◆ Work instruction ◆
At the line containing "Image resolution: width=1080", begin an exact copy, and continue through the last line of the entries below. Leave out any pictures.

◆ Provided entries ◆
+ + + + +

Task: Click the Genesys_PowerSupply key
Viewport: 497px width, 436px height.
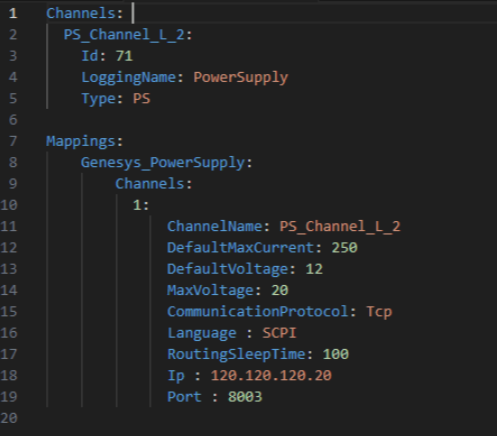Action: (x=163, y=163)
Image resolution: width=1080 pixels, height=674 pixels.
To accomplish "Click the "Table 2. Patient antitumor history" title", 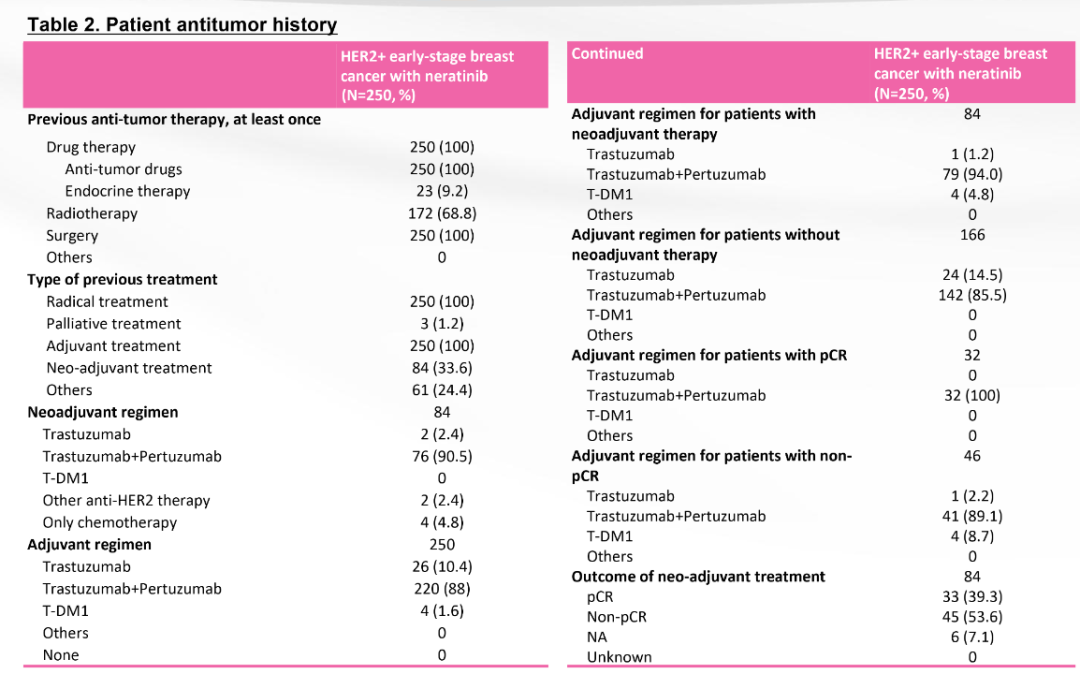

+ + + + +

◆ Exercise answer ◆
Image resolution: width=1080 pixels, height=674 pixels.
To accomplish "Click the "Table 2. Patient antitumor history" title", 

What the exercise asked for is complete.